Top of Excerpted records

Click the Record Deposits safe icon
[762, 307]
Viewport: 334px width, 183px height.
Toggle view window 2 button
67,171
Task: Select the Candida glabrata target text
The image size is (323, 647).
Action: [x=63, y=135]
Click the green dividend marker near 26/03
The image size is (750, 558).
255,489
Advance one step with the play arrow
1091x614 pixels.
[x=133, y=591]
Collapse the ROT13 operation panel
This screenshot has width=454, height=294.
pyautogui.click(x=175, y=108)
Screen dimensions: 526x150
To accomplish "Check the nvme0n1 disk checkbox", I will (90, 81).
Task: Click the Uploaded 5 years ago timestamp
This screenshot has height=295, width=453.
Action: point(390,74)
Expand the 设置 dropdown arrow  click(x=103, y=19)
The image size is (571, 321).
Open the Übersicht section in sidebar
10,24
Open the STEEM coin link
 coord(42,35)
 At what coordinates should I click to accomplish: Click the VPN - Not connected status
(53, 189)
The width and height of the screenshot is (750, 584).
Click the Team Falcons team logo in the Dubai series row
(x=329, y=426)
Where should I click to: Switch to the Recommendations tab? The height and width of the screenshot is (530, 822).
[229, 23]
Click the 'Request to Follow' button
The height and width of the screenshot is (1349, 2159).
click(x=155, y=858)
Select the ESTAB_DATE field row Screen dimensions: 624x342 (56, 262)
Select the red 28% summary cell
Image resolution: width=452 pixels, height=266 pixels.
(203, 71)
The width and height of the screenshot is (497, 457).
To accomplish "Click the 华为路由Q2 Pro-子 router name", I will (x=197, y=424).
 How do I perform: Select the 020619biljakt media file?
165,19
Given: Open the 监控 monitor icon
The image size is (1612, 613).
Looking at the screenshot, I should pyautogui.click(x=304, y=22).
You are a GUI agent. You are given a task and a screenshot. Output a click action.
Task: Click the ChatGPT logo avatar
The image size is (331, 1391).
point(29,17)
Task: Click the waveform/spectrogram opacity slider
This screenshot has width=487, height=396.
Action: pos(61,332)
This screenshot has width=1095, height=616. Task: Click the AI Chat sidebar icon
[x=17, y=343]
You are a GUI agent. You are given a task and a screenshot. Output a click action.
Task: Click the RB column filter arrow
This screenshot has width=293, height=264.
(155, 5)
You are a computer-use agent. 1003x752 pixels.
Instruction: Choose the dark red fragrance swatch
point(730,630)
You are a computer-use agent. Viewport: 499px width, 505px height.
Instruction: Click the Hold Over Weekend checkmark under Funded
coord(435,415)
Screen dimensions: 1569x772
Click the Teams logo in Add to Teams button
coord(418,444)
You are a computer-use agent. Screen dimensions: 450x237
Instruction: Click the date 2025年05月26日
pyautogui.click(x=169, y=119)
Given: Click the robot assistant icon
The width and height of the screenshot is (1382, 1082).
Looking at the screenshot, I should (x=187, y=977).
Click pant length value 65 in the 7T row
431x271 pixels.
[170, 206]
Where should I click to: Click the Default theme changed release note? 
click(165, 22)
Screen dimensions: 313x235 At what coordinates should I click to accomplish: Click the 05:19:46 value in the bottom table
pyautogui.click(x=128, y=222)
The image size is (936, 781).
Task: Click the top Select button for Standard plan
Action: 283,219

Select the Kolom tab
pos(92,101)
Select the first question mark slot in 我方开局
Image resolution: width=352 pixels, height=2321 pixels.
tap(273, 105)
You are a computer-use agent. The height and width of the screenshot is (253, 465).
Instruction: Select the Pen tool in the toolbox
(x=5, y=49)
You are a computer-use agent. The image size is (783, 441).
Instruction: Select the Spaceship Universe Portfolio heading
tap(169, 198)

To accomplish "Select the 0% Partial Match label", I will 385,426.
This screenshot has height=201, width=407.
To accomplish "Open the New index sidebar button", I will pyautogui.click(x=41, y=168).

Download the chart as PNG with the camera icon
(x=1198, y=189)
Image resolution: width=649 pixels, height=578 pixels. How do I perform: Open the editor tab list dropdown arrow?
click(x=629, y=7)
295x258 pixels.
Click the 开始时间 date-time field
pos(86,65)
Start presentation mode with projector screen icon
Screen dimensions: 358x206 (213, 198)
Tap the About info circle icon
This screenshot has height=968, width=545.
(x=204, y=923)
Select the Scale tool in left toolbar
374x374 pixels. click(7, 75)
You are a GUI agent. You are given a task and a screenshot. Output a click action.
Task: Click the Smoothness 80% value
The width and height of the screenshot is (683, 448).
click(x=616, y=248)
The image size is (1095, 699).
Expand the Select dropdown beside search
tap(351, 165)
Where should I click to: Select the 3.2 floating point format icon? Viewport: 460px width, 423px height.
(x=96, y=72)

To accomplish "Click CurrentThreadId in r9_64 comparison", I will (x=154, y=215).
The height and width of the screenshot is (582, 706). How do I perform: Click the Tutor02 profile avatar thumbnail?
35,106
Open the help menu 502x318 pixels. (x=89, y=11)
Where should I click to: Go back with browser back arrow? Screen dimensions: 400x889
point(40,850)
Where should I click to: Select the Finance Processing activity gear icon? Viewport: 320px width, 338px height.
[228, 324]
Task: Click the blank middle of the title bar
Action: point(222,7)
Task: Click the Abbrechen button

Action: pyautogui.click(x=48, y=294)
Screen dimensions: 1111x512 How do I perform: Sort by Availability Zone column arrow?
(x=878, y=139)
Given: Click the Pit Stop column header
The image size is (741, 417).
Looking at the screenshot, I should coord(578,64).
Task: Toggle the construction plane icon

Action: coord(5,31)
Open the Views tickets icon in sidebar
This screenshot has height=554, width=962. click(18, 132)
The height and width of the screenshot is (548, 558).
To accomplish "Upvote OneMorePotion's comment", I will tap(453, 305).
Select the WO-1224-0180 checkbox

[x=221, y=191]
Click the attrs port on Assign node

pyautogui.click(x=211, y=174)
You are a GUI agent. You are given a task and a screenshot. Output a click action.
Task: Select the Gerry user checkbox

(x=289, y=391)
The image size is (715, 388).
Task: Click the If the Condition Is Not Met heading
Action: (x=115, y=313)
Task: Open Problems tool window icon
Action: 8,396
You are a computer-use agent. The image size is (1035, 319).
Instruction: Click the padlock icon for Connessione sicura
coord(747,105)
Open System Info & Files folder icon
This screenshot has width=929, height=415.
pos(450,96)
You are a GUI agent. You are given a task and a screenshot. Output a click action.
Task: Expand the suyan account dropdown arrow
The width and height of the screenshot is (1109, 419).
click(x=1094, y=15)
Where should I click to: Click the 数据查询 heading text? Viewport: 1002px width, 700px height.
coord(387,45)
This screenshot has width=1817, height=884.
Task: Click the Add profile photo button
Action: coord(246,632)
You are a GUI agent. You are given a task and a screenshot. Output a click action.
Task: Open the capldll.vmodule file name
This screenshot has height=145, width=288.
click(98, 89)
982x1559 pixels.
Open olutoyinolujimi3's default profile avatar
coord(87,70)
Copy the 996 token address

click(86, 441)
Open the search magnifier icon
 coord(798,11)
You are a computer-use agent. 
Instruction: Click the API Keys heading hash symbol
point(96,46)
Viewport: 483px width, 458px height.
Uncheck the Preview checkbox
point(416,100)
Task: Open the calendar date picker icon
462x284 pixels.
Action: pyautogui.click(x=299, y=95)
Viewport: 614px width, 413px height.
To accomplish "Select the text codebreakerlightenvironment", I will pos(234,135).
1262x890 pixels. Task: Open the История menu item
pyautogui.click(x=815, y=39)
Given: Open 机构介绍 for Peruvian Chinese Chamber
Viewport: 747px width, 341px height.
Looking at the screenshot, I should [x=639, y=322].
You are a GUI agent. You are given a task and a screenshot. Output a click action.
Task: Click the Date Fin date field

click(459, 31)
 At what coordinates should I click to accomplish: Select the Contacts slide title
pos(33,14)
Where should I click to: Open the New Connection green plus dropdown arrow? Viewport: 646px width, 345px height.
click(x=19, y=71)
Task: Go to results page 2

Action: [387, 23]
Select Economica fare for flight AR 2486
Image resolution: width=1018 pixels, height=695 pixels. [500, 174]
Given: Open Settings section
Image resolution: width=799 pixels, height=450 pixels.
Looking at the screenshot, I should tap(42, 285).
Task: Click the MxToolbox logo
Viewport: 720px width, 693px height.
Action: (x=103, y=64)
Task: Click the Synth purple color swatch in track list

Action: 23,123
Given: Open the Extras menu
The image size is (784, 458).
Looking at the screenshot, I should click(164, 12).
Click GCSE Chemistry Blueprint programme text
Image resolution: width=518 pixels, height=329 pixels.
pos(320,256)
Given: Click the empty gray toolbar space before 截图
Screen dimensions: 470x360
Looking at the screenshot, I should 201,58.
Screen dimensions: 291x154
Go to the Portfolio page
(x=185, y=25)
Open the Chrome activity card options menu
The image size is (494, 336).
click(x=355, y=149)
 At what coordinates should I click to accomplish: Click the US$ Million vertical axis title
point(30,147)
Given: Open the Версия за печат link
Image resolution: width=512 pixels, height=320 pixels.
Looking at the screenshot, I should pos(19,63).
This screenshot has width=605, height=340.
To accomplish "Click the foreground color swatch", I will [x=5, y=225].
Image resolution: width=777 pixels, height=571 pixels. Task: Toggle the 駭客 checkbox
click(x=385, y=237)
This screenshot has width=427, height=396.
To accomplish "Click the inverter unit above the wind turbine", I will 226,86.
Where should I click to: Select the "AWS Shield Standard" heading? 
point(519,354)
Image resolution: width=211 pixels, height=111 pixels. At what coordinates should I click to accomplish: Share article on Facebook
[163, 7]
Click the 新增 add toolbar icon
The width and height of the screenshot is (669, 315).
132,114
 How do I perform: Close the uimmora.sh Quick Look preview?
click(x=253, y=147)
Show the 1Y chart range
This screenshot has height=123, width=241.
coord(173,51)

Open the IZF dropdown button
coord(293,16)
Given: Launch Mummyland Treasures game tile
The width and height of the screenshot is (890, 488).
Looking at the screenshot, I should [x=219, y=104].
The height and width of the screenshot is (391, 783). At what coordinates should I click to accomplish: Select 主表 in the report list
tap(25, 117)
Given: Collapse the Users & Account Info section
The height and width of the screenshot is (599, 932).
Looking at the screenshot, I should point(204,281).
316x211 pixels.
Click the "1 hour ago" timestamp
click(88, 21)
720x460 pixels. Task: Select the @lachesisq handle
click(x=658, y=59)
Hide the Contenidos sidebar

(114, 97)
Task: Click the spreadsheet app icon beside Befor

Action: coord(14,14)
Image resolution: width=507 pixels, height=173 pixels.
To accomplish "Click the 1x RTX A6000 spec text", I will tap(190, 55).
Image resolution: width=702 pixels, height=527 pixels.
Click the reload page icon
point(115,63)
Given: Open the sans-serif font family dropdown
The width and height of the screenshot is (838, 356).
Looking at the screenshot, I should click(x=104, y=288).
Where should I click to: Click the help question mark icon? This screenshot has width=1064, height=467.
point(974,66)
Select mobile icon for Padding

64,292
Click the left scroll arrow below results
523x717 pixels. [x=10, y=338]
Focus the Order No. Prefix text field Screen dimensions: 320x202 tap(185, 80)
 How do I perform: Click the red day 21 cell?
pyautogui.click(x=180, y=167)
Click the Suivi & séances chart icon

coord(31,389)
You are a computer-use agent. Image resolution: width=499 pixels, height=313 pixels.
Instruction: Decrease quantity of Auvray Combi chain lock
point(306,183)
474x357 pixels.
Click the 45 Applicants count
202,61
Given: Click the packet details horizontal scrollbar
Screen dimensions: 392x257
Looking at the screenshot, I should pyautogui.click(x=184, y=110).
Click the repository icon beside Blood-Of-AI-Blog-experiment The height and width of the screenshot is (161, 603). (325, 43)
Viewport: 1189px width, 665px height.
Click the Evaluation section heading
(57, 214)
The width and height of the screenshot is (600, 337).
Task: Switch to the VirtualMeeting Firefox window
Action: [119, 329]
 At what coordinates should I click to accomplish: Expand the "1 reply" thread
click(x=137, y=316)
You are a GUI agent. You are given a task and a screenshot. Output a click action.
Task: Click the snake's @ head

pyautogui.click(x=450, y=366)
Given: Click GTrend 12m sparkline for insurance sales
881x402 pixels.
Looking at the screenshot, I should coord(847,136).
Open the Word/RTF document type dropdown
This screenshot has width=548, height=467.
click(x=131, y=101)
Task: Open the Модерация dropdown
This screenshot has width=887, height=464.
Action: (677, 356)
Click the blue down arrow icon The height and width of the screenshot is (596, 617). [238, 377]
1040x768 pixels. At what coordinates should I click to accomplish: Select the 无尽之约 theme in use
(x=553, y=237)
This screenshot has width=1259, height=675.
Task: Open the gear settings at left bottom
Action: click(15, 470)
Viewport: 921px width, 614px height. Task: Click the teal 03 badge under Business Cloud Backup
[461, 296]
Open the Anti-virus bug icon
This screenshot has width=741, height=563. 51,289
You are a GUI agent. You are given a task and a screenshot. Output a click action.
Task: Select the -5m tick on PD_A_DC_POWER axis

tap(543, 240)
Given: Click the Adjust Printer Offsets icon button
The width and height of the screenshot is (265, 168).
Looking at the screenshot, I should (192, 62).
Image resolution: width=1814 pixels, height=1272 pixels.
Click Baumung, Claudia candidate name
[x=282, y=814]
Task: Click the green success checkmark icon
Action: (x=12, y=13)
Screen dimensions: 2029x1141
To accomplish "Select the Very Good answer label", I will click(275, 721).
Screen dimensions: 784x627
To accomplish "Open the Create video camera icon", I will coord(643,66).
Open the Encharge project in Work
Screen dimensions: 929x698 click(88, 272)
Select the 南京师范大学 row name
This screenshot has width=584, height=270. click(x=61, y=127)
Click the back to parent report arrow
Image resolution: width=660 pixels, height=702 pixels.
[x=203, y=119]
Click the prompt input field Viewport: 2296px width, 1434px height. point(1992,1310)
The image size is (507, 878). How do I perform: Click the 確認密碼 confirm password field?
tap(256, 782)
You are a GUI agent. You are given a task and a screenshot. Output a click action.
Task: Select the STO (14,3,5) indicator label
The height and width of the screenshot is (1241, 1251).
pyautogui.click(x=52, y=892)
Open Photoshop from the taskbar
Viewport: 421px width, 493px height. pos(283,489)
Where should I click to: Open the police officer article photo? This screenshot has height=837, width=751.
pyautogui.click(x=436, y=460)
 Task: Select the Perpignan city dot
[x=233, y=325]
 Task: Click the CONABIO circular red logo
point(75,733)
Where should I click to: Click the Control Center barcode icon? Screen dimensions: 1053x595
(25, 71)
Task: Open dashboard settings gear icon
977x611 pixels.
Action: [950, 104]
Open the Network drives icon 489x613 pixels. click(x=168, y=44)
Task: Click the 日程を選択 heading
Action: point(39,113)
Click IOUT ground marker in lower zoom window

Bottom of Excerpted records

__The problem__: Quote the data above from the line containing "This screenshot has width=427, height=396." to the line containing "Given: Collapse the", inclusive, and stop.

__Output below__:
This screenshot has width=427, height=396.
To accomplish "Click the inverter unit above the wind turbine", I will 226,86.
Where should I click to: Select the "AWS Shield Standard" heading? 
point(519,354)
Image resolution: width=211 pixels, height=111 pixels. At what coordinates should I click to accomplish: Share article on Facebook
[163, 7]
Click the 新增 add toolbar icon
The width and height of the screenshot is (669, 315).
132,114
 How do I perform: Close the uimmora.sh Quick Look preview?
click(x=253, y=147)
Show the 1Y chart range
This screenshot has height=123, width=241.
coord(173,51)

Open the IZF dropdown button
coord(293,16)
Given: Launch Mummyland Treasures game tile
The width and height of the screenshot is (890, 488).
Looking at the screenshot, I should [x=219, y=104].
The height and width of the screenshot is (391, 783). At what coordinates should I click to accomplish: Select 主表 in the report list
tap(25, 117)
Given: Collapse the Users & Account Info section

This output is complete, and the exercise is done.